+++ TEXTE CITÉ

Maïlys Cantzler, serial entrepreneure

       Pionnière. Un qualificatif qui sied particulièrement à Maïlys Cantzler, qui fut l’une des premières à ouvrir une crèche privée en France, puis à penser l’habitat inclusif dans le domaine de l’économie sociale et solidaire (ESS) avec HOMNIA, le club des six. Portrait d’une entrepreneure qui réussit à concilier social et capital.

Étudiante à HEC, Maïlys Cantzler postule à la majeure Entrepreneurs qui lui est refusée. Son CV, fort de deux stages dans la grande distribution, est jugé trop orienté “grands groupes”. Une déconvenue que nous raconte aujourd’hui avec le sourire celle qui est devenue depuis une serial entrepreneure à succès.

++++++
+++ DONNÉES FOURNIES

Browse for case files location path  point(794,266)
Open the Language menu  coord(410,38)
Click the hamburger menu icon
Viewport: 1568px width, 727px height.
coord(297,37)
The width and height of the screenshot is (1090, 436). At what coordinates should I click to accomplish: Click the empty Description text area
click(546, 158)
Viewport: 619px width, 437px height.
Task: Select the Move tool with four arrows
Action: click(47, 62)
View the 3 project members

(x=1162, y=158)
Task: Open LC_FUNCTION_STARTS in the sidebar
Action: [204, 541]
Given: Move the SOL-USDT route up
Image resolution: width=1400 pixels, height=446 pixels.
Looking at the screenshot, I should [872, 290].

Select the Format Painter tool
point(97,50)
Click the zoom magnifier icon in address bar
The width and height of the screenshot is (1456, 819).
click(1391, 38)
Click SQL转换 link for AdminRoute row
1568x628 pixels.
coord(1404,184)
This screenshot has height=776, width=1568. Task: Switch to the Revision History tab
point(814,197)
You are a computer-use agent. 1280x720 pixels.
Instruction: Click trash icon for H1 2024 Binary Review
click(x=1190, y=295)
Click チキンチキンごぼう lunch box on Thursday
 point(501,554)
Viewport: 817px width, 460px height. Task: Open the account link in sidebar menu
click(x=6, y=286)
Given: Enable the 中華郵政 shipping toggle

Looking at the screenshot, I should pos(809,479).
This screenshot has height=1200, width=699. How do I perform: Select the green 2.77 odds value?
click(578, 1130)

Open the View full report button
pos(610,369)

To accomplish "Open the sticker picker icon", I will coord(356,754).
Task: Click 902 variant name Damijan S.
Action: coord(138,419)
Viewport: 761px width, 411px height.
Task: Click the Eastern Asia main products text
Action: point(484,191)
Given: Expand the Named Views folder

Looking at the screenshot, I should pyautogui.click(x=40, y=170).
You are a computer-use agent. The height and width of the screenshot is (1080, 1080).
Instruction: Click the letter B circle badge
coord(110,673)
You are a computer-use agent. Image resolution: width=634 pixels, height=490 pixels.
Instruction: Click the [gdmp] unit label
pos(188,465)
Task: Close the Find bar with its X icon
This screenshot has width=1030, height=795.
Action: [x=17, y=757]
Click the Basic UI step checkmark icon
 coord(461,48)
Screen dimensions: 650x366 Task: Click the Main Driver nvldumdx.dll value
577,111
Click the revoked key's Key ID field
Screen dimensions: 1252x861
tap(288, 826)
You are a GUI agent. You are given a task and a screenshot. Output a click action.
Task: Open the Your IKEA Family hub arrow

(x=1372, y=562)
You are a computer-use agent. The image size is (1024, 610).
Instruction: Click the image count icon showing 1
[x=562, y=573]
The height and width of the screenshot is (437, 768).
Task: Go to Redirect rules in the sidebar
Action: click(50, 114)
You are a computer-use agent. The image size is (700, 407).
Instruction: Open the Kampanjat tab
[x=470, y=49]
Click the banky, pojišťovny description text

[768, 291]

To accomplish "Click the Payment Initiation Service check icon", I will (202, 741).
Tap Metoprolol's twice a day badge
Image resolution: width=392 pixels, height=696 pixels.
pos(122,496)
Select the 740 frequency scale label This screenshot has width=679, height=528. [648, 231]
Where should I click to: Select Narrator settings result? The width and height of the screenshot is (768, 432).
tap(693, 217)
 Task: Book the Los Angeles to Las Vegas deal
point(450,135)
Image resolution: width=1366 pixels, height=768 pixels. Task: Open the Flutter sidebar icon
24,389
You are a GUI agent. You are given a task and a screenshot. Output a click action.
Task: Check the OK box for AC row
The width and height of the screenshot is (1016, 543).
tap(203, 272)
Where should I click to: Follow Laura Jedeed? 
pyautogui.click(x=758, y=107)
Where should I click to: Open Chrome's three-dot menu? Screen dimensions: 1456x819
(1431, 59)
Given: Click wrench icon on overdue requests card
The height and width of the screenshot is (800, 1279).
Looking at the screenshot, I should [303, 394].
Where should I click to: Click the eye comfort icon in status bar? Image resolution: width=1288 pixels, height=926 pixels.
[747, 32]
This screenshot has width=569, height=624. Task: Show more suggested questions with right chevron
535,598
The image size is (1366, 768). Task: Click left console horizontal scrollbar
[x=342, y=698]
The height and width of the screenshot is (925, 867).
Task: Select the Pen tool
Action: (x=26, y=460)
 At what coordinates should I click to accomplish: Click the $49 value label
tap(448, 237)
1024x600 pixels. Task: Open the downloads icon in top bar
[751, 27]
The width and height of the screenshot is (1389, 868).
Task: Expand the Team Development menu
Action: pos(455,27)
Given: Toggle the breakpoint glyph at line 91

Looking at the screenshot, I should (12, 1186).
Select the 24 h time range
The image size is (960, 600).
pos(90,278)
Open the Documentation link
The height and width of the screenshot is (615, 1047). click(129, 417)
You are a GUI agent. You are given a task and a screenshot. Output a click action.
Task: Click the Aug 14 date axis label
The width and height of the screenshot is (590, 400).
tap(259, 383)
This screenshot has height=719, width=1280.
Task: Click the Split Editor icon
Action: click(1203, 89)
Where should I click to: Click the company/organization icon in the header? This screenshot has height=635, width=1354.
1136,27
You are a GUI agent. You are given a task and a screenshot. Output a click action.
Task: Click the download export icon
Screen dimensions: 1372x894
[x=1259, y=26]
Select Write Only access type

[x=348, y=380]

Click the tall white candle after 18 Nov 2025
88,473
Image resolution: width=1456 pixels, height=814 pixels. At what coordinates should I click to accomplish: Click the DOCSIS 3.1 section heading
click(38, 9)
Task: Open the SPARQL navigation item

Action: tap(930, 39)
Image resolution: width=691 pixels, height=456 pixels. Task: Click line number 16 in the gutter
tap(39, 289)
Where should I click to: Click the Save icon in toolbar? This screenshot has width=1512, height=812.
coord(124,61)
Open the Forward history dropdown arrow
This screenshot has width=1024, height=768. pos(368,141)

++++++

CONSIGNE>
Recopiez sans rien changer le passage du portrait de Maïlys Cantzler qui commence par « Maïlys Cantzler, serial » et se poursuit jusqu'à « entrepreneure à succès. ».

RÉPONSE>
Maïlys Cantzler, serial entrepreneure

       Pionnière. Un qualificatif qui sied particulièrement à Maïlys Cantzler, qui fut l’une des premières à ouvrir une crèche privée en France, puis à penser l’habitat inclusif dans le domaine de l’économie sociale et solidaire (ESS) avec HOMNIA, le club des six. Portrait d’une entrepreneure qui réussit à concilier social et capital.

Étudiante à HEC, Maïlys Cantzler postule à la majeure Entrepreneurs qui lui est refusée. Son CV, fort de deux stages dans la grande distribution, est jugé trop orienté “grands groupes”. Une déconvenue que nous raconte aujourd’hui avec le sourire celle qui est devenue depuis une serial entrepreneure à succès.